• _REQUIRED WORK_
Retype each record exactly.

----------------

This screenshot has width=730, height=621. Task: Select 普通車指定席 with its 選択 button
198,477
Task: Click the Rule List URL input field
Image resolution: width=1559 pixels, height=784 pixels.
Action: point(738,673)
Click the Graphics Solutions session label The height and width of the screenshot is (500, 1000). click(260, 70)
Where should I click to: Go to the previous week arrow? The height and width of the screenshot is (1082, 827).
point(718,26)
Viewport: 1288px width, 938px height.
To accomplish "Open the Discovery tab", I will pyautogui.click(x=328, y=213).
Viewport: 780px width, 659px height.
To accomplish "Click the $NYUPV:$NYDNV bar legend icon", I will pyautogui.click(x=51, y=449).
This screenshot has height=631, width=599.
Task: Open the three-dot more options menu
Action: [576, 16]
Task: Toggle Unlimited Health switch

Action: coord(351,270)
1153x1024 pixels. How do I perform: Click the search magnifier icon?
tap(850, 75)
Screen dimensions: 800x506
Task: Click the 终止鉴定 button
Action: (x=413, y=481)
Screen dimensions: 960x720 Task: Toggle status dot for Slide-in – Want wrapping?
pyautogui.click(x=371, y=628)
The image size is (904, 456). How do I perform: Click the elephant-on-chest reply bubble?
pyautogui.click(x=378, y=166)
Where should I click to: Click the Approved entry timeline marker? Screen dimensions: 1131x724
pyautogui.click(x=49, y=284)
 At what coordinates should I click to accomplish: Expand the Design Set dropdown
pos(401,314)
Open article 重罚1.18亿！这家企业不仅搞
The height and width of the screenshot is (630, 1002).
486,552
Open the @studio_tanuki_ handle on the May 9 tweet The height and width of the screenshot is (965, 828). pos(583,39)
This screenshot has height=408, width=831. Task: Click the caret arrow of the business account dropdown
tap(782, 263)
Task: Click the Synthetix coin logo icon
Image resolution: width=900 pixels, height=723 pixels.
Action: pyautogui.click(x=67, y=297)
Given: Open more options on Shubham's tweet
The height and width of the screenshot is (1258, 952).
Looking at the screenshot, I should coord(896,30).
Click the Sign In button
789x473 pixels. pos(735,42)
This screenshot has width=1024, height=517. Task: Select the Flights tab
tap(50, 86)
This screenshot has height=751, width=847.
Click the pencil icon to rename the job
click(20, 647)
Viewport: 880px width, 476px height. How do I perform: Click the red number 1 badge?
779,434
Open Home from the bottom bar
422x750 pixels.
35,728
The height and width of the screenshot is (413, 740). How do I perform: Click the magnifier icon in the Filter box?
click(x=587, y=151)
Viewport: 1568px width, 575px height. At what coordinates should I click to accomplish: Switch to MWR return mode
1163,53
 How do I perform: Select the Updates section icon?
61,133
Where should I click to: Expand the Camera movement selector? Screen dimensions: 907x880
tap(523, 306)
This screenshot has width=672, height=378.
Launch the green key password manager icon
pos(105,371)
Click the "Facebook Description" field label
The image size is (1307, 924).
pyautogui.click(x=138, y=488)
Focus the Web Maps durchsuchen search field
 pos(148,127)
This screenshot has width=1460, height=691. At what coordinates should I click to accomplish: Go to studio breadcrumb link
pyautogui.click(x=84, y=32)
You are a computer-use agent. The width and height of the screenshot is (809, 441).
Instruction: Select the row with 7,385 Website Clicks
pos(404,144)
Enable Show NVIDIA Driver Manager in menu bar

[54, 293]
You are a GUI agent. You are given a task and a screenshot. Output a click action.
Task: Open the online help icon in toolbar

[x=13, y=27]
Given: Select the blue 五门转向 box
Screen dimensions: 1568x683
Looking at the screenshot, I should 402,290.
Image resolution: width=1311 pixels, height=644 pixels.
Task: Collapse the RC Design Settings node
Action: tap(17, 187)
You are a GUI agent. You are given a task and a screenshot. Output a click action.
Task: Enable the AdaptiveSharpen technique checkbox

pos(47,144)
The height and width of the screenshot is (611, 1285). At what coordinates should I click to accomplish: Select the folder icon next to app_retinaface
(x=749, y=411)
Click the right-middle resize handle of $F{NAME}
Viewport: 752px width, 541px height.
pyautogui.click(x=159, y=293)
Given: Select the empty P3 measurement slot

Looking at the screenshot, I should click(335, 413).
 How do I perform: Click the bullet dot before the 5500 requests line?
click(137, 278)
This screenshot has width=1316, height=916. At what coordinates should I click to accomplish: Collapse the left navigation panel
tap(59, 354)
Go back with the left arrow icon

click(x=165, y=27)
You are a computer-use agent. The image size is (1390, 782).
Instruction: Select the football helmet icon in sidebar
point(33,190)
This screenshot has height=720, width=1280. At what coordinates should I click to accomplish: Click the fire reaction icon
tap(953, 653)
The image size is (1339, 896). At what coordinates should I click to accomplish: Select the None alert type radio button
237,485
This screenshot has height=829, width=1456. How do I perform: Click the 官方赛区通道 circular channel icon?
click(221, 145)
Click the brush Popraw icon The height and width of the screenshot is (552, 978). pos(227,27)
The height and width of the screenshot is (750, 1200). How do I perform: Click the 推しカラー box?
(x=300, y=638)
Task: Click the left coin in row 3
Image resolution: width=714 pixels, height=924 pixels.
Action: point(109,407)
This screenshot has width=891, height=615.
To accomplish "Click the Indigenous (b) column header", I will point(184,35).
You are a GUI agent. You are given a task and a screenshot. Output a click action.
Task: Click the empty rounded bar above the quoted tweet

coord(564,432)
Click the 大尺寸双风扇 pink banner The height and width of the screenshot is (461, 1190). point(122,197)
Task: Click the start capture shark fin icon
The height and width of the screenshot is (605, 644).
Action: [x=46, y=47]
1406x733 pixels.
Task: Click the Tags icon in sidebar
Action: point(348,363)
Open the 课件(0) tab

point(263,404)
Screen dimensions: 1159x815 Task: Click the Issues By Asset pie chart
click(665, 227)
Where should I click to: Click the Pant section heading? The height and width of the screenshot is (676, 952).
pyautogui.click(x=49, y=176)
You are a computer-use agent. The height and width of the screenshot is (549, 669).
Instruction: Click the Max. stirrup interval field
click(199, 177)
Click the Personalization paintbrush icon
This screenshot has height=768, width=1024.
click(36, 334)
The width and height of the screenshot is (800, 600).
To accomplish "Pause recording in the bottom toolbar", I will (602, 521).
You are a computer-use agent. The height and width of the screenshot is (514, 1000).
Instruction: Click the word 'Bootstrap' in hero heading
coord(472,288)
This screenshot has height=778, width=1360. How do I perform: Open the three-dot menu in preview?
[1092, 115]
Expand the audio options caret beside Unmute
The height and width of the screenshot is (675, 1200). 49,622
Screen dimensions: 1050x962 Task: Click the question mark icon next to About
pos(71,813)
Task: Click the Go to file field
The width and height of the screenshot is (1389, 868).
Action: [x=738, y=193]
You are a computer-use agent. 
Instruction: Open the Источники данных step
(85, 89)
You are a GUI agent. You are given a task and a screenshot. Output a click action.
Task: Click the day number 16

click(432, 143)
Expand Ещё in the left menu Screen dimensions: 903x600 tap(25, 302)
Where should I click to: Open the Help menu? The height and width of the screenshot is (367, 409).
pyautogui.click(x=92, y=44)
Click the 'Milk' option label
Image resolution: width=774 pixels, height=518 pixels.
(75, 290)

----------------

• _EXERCISE SOLUTION_
This screenshot has width=730, height=621. Task: Select 普通車指定席 with its 選択 button
198,477
Task: Click the Rule List URL input field
Image resolution: width=1559 pixels, height=784 pixels.
Action: point(738,673)
Click the Graphics Solutions session label The height and width of the screenshot is (500, 1000). click(260, 70)
Where should I click to: Go to the previous week arrow? The height and width of the screenshot is (1082, 827).
point(718,26)
Viewport: 1288px width, 938px height.
To accomplish "Open the Discovery tab", I will pyautogui.click(x=328, y=213).
Viewport: 780px width, 659px height.
To accomplish "Click the $NYUPV:$NYDNV bar legend icon", I will pyautogui.click(x=51, y=449).
This screenshot has height=631, width=599.
Task: Open the three-dot more options menu
Action: [576, 16]
Task: Toggle Unlimited Health switch

Action: coord(351,270)
1153x1024 pixels. How do I perform: Click the search magnifier icon?
tap(850, 75)
Screen dimensions: 800x506
Task: Click the 终止鉴定 button
Action: (x=413, y=481)
Screen dimensions: 960x720 Task: Toggle status dot for Slide-in – Want wrapping?
pyautogui.click(x=371, y=628)
The image size is (904, 456). How do I perform: Click the elephant-on-chest reply bubble?
pyautogui.click(x=378, y=166)
Where should I click to: Click the Approved entry timeline marker? Screen dimensions: 1131x724
pyautogui.click(x=49, y=284)
 At what coordinates should I click to accomplish: Expand the Design Set dropdown
pos(401,314)
Open article 重罚1.18亿！这家企业不仅搞
The height and width of the screenshot is (630, 1002).
486,552
Open the @studio_tanuki_ handle on the May 9 tweet The height and width of the screenshot is (965, 828). pos(583,39)
This screenshot has height=408, width=831. Task: Click the caret arrow of the business account dropdown
tap(782, 263)
Task: Click the Synthetix coin logo icon
Image resolution: width=900 pixels, height=723 pixels.
Action: pyautogui.click(x=67, y=297)
Given: Open more options on Shubham's tweet
The height and width of the screenshot is (1258, 952).
Looking at the screenshot, I should coord(896,30).
Click the Sign In button
789x473 pixels. pos(735,42)
This screenshot has width=1024, height=517. Task: Select the Flights tab
tap(50, 86)
This screenshot has height=751, width=847.
Click the pencil icon to rename the job
click(20, 647)
Viewport: 880px width, 476px height. How do I perform: Click the red number 1 badge?
779,434
Open Home from the bottom bar
422x750 pixels.
35,728
The height and width of the screenshot is (413, 740). How do I perform: Click the magnifier icon in the Filter box?
click(x=587, y=151)
Viewport: 1568px width, 575px height. At what coordinates should I click to accomplish: Switch to MWR return mode
1163,53
 How do I perform: Select the Updates section icon?
61,133
Where should I click to: Expand the Camera movement selector? Screen dimensions: 907x880
tap(523, 306)
This screenshot has width=672, height=378.
Launch the green key password manager icon
pos(105,371)
Click the "Facebook Description" field label
The image size is (1307, 924).
pyautogui.click(x=138, y=488)
Focus the Web Maps durchsuchen search field
 pos(148,127)
This screenshot has width=1460, height=691. At what coordinates should I click to accomplish: Go to studio breadcrumb link
pyautogui.click(x=84, y=32)
You are a computer-use agent. The width and height of the screenshot is (809, 441).
Instruction: Select the row with 7,385 Website Clicks
pos(404,144)
Enable Show NVIDIA Driver Manager in menu bar

[54, 293]
You are a GUI agent. You are given a task and a screenshot. Output a click action.
Task: Open the online help icon in toolbar

[x=13, y=27]
Given: Select the blue 五门转向 box
Screen dimensions: 1568x683
Looking at the screenshot, I should 402,290.
Image resolution: width=1311 pixels, height=644 pixels.
Task: Collapse the RC Design Settings node
Action: tap(17, 187)
You are a GUI agent. You are given a task and a screenshot. Output a click action.
Task: Enable the AdaptiveSharpen technique checkbox

pos(47,144)
The height and width of the screenshot is (611, 1285). At what coordinates should I click to accomplish: Select the folder icon next to app_retinaface
(x=749, y=411)
Click the right-middle resize handle of $F{NAME}
Viewport: 752px width, 541px height.
pyautogui.click(x=159, y=293)
Given: Select the empty P3 measurement slot

Looking at the screenshot, I should click(335, 413).
 How do I perform: Click the bullet dot before the 5500 requests line?
click(137, 278)
This screenshot has width=1316, height=916. At what coordinates should I click to accomplish: Collapse the left navigation panel
tap(59, 354)
Go back with the left arrow icon

click(x=165, y=27)
You are a computer-use agent. The image size is (1390, 782).
Instruction: Select the football helmet icon in sidebar
point(33,190)
This screenshot has height=720, width=1280. At what coordinates should I click to accomplish: Click the fire reaction icon
tap(953, 653)
The image size is (1339, 896). At what coordinates should I click to accomplish: Select the None alert type radio button
237,485
This screenshot has height=829, width=1456. How do I perform: Click the 官方赛区通道 circular channel icon?
click(221, 145)
Click the brush Popraw icon The height and width of the screenshot is (552, 978). pos(227,27)
The height and width of the screenshot is (750, 1200). How do I perform: Click the 推しカラー box?
(x=300, y=638)
Task: Click the left coin in row 3
Image resolution: width=714 pixels, height=924 pixels.
Action: point(109,407)
This screenshot has width=891, height=615.
To accomplish "Click the Indigenous (b) column header", I will point(184,35).
You are a GUI agent. You are given a task and a screenshot. Output a click action.
Task: Click the empty rounded bar above the quoted tweet

coord(564,432)
Click the 大尺寸双风扇 pink banner The height and width of the screenshot is (461, 1190). point(122,197)
Task: Click the start capture shark fin icon
The height and width of the screenshot is (605, 644).
Action: [x=46, y=47]
1406x733 pixels.
Task: Click the Tags icon in sidebar
Action: point(348,363)
Open the 课件(0) tab

point(263,404)
Screen dimensions: 1159x815 Task: Click the Issues By Asset pie chart
click(665, 227)
Where should I click to: Click the Pant section heading? The height and width of the screenshot is (676, 952).
pyautogui.click(x=49, y=176)
You are a computer-use agent. The height and width of the screenshot is (549, 669).
Instruction: Click the Max. stirrup interval field
click(199, 177)
Click the Personalization paintbrush icon
This screenshot has height=768, width=1024.
click(36, 334)
The width and height of the screenshot is (800, 600).
To accomplish "Pause recording in the bottom toolbar", I will (602, 521).
You are a computer-use agent. The height and width of the screenshot is (514, 1000).
Instruction: Click the word 'Bootstrap' in hero heading
coord(472,288)
This screenshot has height=778, width=1360. How do I perform: Open the three-dot menu in preview?
[1092, 115]
Expand the audio options caret beside Unmute
The height and width of the screenshot is (675, 1200). 49,622
Screen dimensions: 1050x962 Task: Click the question mark icon next to About
pos(71,813)
Task: Click the Go to file field
The width and height of the screenshot is (1389, 868).
Action: [x=738, y=193]
You are a computer-use agent. 
Instruction: Open the Источники данных step
(85, 89)
You are a GUI agent. You are given a task and a screenshot. Output a click action.
Task: Click the day number 16

click(432, 143)
Expand Ещё in the left menu Screen dimensions: 903x600 tap(25, 302)
Where should I click to: Open the Help menu? The height and width of the screenshot is (367, 409).
pyautogui.click(x=92, y=44)
Click the 'Milk' option label
Image resolution: width=774 pixels, height=518 pixels.
(75, 290)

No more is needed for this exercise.